ArenaNet, give us new modes! And when you do put new modes in-game (deathmatch and Stronghold), don’t be afraid to iterate on them! If players don’t love it at first, tweak it. And tweak it again. And again. And don’t stop. If after all that, it still isn’t working, then try something new! You are approaching that concept with 2v2, but stop hiding it behind custom maps. Put it out front. Let players compete and let them lead you to a better game experience.
I understand Anet wants what is best for PvP. It really does have the best of intentions. The devs want their players to enjoy it and to be a successful mode. But Anet, you can’t dictate that for us. You buried your head in the sand because you didn’t want to be distracted. You didn’t want to lose focus of the goal you had set out.
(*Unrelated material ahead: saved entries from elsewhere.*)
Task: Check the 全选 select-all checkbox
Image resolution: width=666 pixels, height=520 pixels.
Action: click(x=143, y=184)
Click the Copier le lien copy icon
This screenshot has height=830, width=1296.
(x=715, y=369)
The problem is that seven years have now passed. Pull your head out and look around: Almost everyone who cared about PvP is gone. Maybe it is time to open up a little and hear your players out. Believe it or not, we’re on your side.
So, spectators booing and chanting with your thumbs turned down, do you see the same miss-steps as I do when looking at Guild Wars 2‘s competitive PvP scene? Would you continue to approach the mode worried about fracturing your playerbase? Or do you think I rely too heavily on hindsight when I criticize the path that has led us to the current state of PvP?